• DATA RECORDS

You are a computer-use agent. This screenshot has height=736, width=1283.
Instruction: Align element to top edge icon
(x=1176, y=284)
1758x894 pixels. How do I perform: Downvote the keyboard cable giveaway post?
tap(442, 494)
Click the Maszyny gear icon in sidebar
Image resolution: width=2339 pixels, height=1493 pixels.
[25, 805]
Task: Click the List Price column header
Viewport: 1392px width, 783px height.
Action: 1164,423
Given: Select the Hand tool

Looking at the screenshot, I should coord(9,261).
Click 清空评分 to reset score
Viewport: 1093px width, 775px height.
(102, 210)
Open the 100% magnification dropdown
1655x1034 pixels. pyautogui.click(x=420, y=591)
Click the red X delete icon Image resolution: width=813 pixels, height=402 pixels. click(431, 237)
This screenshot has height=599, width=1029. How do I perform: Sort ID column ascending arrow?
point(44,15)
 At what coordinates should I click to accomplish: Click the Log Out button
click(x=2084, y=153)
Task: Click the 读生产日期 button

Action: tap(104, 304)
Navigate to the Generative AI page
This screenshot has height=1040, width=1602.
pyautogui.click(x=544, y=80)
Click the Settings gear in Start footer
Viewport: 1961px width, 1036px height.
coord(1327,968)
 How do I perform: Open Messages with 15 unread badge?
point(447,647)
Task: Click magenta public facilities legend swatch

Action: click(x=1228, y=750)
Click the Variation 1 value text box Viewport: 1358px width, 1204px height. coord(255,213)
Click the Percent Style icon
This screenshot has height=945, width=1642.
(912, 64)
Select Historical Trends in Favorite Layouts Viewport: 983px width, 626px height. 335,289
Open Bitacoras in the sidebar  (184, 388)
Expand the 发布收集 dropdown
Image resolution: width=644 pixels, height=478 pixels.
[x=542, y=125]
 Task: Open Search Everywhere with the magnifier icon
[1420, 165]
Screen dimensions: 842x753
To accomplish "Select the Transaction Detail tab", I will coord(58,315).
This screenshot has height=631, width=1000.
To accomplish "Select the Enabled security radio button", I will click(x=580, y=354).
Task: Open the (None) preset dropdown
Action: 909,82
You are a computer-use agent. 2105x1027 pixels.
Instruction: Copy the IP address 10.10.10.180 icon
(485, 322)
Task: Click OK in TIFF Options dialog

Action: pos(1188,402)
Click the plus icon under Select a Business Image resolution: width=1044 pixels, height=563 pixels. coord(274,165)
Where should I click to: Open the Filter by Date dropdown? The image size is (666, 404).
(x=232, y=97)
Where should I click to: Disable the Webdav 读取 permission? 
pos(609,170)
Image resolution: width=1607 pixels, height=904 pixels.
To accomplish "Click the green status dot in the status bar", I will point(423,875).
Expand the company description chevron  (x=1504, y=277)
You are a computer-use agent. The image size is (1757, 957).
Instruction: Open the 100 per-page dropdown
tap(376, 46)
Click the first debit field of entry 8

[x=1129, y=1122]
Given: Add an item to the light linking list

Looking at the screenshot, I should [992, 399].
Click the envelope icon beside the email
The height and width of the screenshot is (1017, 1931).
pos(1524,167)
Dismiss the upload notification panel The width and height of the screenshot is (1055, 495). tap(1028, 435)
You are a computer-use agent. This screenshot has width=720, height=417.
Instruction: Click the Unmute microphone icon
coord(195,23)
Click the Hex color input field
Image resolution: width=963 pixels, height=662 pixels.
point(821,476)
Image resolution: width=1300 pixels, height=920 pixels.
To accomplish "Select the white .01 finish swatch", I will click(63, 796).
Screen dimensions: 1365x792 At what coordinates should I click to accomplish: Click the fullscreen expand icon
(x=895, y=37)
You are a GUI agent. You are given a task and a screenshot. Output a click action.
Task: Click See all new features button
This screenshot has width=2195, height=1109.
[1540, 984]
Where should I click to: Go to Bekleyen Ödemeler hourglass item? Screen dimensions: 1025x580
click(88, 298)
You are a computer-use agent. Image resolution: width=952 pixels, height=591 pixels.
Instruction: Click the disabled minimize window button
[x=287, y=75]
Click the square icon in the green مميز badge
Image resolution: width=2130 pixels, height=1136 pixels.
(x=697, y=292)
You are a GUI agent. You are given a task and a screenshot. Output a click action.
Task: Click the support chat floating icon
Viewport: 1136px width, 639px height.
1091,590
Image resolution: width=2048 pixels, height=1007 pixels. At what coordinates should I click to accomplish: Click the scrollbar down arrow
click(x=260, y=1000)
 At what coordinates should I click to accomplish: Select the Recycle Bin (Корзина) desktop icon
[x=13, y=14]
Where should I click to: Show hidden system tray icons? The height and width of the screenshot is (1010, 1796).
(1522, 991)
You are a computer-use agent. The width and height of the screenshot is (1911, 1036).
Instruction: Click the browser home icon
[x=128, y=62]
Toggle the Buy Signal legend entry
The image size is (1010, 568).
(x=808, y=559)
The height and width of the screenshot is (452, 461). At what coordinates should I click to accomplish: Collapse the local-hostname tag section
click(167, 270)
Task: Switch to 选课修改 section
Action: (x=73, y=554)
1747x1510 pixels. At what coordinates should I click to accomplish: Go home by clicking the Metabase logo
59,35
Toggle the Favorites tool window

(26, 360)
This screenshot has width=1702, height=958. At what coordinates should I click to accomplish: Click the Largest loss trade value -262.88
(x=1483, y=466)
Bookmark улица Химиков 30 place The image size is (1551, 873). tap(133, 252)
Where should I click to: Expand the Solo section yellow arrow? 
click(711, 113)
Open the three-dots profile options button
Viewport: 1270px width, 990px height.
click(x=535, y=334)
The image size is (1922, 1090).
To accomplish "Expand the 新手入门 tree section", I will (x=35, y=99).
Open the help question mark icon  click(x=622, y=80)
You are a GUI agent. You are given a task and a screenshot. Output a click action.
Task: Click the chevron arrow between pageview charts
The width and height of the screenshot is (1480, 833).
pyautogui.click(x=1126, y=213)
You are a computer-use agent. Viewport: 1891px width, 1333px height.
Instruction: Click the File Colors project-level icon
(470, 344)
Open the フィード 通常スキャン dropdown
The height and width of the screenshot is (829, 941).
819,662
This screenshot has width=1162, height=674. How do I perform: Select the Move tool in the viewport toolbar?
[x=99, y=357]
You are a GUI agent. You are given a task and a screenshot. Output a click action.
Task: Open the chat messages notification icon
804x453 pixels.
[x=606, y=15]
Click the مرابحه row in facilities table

• WHAT YOU ARE ASKED TO DO
Give the listing once more, unchanged in every line.

• RESPONSE TO THE EXERCISE
You are a computer-use agent. This screenshot has height=736, width=1283.
Instruction: Align element to top edge icon
(x=1176, y=284)
1758x894 pixels. How do I perform: Downvote the keyboard cable giveaway post?
tap(442, 494)
Click the Maszyny gear icon in sidebar
Image resolution: width=2339 pixels, height=1493 pixels.
[25, 805]
Task: Click the List Price column header
Viewport: 1392px width, 783px height.
Action: 1164,423
Given: Select the Hand tool

Looking at the screenshot, I should coord(9,261).
Click 清空评分 to reset score
Viewport: 1093px width, 775px height.
(102, 210)
Open the 100% magnification dropdown
1655x1034 pixels. pyautogui.click(x=420, y=591)
Click the red X delete icon Image resolution: width=813 pixels, height=402 pixels. click(431, 237)
This screenshot has height=599, width=1029. How do I perform: Sort ID column ascending arrow?
point(44,15)
 At what coordinates should I click to accomplish: Click the Log Out button
click(x=2084, y=153)
Task: Click the 读生产日期 button

Action: tap(104, 304)
Navigate to the Generative AI page
This screenshot has height=1040, width=1602.
pyautogui.click(x=544, y=80)
Click the Settings gear in Start footer
Viewport: 1961px width, 1036px height.
coord(1327,968)
 How do I perform: Open Messages with 15 unread badge?
point(447,647)
Task: Click magenta public facilities legend swatch

Action: click(x=1228, y=750)
Click the Variation 1 value text box Viewport: 1358px width, 1204px height. coord(255,213)
Click the Percent Style icon
This screenshot has height=945, width=1642.
(912, 64)
Select Historical Trends in Favorite Layouts Viewport: 983px width, 626px height. 335,289
Open Bitacoras in the sidebar  (184, 388)
Expand the 发布收集 dropdown
Image resolution: width=644 pixels, height=478 pixels.
[x=542, y=125]
 Task: Open Search Everywhere with the magnifier icon
[1420, 165]
Screen dimensions: 842x753
To accomplish "Select the Transaction Detail tab", I will coord(58,315).
This screenshot has height=631, width=1000.
To accomplish "Select the Enabled security radio button", I will click(x=580, y=354).
Task: Open the (None) preset dropdown
Action: 909,82
You are a computer-use agent. 2105x1027 pixels.
Instruction: Copy the IP address 10.10.10.180 icon
(485, 322)
Task: Click OK in TIFF Options dialog

Action: pos(1188,402)
Click the plus icon under Select a Business Image resolution: width=1044 pixels, height=563 pixels. coord(274,165)
Where should I click to: Open the Filter by Date dropdown? The image size is (666, 404).
(x=232, y=97)
Where should I click to: Disable the Webdav 读取 permission? 
pos(609,170)
Image resolution: width=1607 pixels, height=904 pixels.
To accomplish "Click the green status dot in the status bar", I will point(423,875).
Expand the company description chevron  (x=1504, y=277)
You are a computer-use agent. The image size is (1757, 957).
Instruction: Open the 100 per-page dropdown
tap(376, 46)
Click the first debit field of entry 8

[x=1129, y=1122]
Given: Add an item to the light linking list

Looking at the screenshot, I should [992, 399].
Click the envelope icon beside the email
The height and width of the screenshot is (1017, 1931).
pos(1524,167)
Dismiss the upload notification panel The width and height of the screenshot is (1055, 495). tap(1028, 435)
You are a computer-use agent. This screenshot has width=720, height=417.
Instruction: Click the Unmute microphone icon
coord(195,23)
Click the Hex color input field
Image resolution: width=963 pixels, height=662 pixels.
point(821,476)
Image resolution: width=1300 pixels, height=920 pixels.
To accomplish "Select the white .01 finish swatch", I will click(63, 796).
Screen dimensions: 1365x792 At what coordinates should I click to accomplish: Click the fullscreen expand icon
(x=895, y=37)
You are a GUI agent. You are given a task and a screenshot. Output a click action.
Task: Click See all new features button
This screenshot has width=2195, height=1109.
[1540, 984]
Where should I click to: Go to Bekleyen Ödemeler hourglass item? Screen dimensions: 1025x580
click(88, 298)
You are a computer-use agent. Image resolution: width=952 pixels, height=591 pixels.
Instruction: Click the disabled minimize window button
[x=287, y=75]
Click the square icon in the green مميز badge
Image resolution: width=2130 pixels, height=1136 pixels.
(x=697, y=292)
You are a GUI agent. You are given a task and a screenshot. Output a click action.
Task: Click the support chat floating icon
Viewport: 1136px width, 639px height.
1091,590
Image resolution: width=2048 pixels, height=1007 pixels. At what coordinates should I click to accomplish: Click the scrollbar down arrow
click(x=260, y=1000)
 At what coordinates should I click to accomplish: Select the Recycle Bin (Корзина) desktop icon
[x=13, y=14]
Where should I click to: Show hidden system tray icons? The height and width of the screenshot is (1010, 1796).
(1522, 991)
You are a computer-use agent. The width and height of the screenshot is (1911, 1036).
Instruction: Click the browser home icon
[x=128, y=62]
Toggle the Buy Signal legend entry
The image size is (1010, 568).
(x=808, y=559)
The height and width of the screenshot is (452, 461). At what coordinates should I click to accomplish: Collapse the local-hostname tag section
click(167, 270)
Task: Switch to 选课修改 section
Action: (x=73, y=554)
1747x1510 pixels. At what coordinates should I click to accomplish: Go home by clicking the Metabase logo
59,35
Toggle the Favorites tool window

(26, 360)
This screenshot has width=1702, height=958. At what coordinates should I click to accomplish: Click the Largest loss trade value -262.88
(x=1483, y=466)
Bookmark улица Химиков 30 place The image size is (1551, 873). tap(133, 252)
Where should I click to: Expand the Solo section yellow arrow? 
click(711, 113)
Open the three-dots profile options button
Viewport: 1270px width, 990px height.
click(x=535, y=334)
The image size is (1922, 1090).
To accomplish "Expand the 新手入门 tree section", I will (x=35, y=99).
Open the help question mark icon  click(x=622, y=80)
You are a GUI agent. You are given a task and a screenshot. Output a click action.
Task: Click the chevron arrow between pageview charts
The width and height of the screenshot is (1480, 833).
pyautogui.click(x=1126, y=213)
You are a computer-use agent. Viewport: 1891px width, 1333px height.
Instruction: Click the File Colors project-level icon
(470, 344)
Open the フィード 通常スキャン dropdown
The height and width of the screenshot is (829, 941).
819,662
This screenshot has width=1162, height=674. How do I perform: Select the Move tool in the viewport toolbar?
[x=99, y=357]
You are a GUI agent. You are given a task and a screenshot. Output a click action.
Task: Open the chat messages notification icon
804x453 pixels.
[x=606, y=15]
Click the مرابحه row in facilities table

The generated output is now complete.